All of the support from people like EFF, Anonymous, the Pirate Party, etc., was pretty predictable, there is a lot of idealistic crossover and most people were already quiet supporters. But this is so much bigger. Last summer, there were really only a scant handful of people who were vocal supporters of Wikileaks. So scant that media could talk about a “microcosmic organization” and commenters could say “It’s always the same three names.” or “They’re like a cult”. It was truly scary on November 28th when Peter King decided he wanted the organization declared a terrorist organization like Al Qaeda and all of its supporters hunted down. Just 11 days later, that seems a laughable idea. Since the release of the cables, the Wikileaks twitter went from less than 200,000 followers to almost 500,000 and Wikileaks facebook went from 147,015 on November 23 to almost 1.2 million right now.

Who are all these people? Besides the usual internet suspects, all of the best journalists in the world have figured out which side they want to be standing on. Idealistic young people who want a job so righteous that it deserves to be protected by constitutions and laws. Also, journalists who want to work for Wikileaks, the new coolest media outlet in the world. And journalists who are just afraid of being shown up for the hypocrites they have been so far. But these were also the people we expected to join, sooner or later. It is still so much bigger.

One of the most wonderful additions I have seen is the amount of people from the legal profession getting on board. Possibly the world’s most hated profession is actually populated by a lot of very intelligent people of deep integrity and high ideals. People who believe in the law and everything it stands for, and people who have been horrified by the attitudes of politicians who think if something they don’t like isn’t against the law, then they’ll just change the law. The law is supposed to be above politics, it is not a political tool. When Assange said “It’s very important to remember the law is not what … powerful people would want others to believe it is. The law is not what a general says it is. The law is not what Hillary Clinton says it is.” it seems to have struck a chord with many people in the legal profession who have been feeling that way for some time.

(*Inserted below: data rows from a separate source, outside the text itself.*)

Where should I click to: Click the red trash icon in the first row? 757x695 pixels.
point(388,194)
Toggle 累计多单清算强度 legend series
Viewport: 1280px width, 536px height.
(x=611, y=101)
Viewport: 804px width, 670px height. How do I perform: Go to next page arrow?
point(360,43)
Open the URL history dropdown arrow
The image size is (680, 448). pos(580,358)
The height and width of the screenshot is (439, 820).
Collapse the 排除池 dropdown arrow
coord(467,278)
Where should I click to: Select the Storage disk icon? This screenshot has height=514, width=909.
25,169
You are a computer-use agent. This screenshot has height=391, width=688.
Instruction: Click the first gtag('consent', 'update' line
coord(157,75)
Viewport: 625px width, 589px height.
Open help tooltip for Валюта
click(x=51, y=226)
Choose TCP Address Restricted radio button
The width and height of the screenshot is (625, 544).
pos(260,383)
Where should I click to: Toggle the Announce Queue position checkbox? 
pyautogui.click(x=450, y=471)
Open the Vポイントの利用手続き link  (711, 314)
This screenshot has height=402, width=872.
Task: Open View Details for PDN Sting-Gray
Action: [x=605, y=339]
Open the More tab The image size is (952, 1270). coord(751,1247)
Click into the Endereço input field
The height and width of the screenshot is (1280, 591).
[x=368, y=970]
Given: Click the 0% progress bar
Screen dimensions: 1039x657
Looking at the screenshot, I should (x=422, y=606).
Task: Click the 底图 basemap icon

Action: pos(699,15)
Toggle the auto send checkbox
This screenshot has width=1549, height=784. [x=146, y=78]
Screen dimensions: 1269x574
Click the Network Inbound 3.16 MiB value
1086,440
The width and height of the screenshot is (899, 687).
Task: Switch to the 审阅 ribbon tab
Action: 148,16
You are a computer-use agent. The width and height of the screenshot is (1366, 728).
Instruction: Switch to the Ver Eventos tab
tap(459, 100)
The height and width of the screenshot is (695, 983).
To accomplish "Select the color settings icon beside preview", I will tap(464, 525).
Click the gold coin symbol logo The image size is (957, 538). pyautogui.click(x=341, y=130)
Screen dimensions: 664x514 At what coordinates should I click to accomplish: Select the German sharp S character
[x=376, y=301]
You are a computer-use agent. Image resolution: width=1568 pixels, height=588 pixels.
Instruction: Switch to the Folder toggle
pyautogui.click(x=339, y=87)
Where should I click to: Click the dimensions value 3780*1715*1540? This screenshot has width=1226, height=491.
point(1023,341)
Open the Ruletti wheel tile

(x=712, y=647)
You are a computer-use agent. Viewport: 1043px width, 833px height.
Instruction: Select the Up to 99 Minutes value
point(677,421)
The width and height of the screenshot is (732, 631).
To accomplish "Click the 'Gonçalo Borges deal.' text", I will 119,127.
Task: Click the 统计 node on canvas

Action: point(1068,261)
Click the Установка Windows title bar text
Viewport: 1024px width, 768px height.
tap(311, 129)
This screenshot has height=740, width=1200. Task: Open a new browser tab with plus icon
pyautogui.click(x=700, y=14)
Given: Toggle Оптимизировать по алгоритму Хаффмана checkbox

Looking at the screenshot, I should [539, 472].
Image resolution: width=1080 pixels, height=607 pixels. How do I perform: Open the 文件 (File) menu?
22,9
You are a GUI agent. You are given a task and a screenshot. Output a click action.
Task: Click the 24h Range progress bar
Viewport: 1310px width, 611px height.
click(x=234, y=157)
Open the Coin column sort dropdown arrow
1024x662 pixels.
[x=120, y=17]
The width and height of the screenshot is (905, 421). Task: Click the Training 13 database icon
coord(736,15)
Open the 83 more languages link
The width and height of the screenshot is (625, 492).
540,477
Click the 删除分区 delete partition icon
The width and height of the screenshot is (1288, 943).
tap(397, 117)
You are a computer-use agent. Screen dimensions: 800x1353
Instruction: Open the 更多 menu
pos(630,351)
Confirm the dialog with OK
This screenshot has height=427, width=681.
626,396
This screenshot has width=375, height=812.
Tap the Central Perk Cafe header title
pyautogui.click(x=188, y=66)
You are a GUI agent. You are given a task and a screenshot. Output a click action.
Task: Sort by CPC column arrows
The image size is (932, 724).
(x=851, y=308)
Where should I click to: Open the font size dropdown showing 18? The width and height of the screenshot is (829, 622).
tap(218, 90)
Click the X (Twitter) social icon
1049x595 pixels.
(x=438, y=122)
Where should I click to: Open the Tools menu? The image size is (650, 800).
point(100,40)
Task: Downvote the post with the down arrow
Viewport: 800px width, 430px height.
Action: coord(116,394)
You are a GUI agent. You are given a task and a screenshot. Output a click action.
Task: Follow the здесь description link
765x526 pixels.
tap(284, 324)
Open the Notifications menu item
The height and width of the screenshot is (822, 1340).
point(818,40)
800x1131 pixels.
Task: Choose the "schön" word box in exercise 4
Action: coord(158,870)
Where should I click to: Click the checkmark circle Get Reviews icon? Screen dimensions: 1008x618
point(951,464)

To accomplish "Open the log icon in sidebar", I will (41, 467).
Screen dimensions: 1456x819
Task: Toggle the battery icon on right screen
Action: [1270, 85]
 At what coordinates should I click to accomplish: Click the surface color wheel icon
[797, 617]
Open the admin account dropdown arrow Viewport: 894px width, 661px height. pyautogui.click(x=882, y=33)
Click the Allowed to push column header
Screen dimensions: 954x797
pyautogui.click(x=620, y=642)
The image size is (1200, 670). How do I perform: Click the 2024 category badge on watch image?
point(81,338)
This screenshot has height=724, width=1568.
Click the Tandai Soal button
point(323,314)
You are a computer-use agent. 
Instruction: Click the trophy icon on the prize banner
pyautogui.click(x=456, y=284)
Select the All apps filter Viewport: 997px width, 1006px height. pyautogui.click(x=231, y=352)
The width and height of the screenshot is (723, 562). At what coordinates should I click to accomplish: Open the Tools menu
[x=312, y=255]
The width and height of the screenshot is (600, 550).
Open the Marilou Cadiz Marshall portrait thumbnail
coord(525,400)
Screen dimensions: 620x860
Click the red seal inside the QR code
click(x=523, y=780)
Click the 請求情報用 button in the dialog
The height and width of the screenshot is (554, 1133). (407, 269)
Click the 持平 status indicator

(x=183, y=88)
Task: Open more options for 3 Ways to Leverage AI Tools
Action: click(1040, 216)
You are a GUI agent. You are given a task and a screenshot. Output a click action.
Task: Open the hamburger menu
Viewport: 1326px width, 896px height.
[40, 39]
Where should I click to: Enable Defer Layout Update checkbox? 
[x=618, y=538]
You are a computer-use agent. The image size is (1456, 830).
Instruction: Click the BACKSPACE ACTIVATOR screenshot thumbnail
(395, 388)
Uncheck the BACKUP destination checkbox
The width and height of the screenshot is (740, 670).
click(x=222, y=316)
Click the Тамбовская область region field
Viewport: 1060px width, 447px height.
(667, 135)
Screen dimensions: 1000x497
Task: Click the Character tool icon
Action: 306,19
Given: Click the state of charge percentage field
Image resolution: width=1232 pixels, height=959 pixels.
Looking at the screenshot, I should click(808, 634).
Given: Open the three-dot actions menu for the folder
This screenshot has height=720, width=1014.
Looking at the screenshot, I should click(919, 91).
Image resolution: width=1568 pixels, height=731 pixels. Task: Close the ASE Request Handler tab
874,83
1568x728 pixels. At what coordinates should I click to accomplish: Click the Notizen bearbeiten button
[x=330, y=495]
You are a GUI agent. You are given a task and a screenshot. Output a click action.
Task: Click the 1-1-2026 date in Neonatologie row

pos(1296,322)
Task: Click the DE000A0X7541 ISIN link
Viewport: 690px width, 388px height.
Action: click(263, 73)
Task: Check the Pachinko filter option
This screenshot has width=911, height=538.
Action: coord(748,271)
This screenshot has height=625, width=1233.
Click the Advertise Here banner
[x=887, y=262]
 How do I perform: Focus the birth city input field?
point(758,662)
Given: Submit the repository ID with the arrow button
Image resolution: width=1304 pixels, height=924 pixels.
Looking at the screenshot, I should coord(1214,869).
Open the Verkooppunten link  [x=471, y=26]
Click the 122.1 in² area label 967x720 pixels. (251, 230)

The other professionals that I have seen in overwhelming numbers are professors and others associated with academia. Again, this is probably something born of frustration, people who love knowledge and the transmission of knowledge who have had their profession, like the legal profession, curtailed and under attack. To suddenly be of use again, to find a movement that values truth and intelligence, is like finally coming home for a great many people who have been so frustrated with the anti-intellectual feeling of the last several decades. Academia has also been on the front lines of the attack from the US government, with students at Columbia University told by the US State Dept that discussing Wikileaks on Facebook or Twitter would hurt their chances of a job in the future. Joe McCarthy could not have said it better.

With the arrest of Assange, we are seeing human rights activists around the world, sympathetic and hopeful before, but genuinely concerned now. Today the U.N. High Commissioner for Human Rights said “I am concerned about reports of pressure exerted on private companies including banks, credit card companies and Internet service providers to close down credit lines for donations to Wikileaks, as well as to stop hosting the website,” pointing out that this could be interpreted as an attempt to prevent Wikileaks from publishing, in violation of its right to freedom of expression.

We are at the point now where any petition in support of Wikileaks looks like a Who’s Who of intelligent thoughtful professionals the world over, while people of all ages around the world are engaged in any way they can. As the battle lines are being drawn, look around at who is standing where. It is a very interesting and telling thing to observe.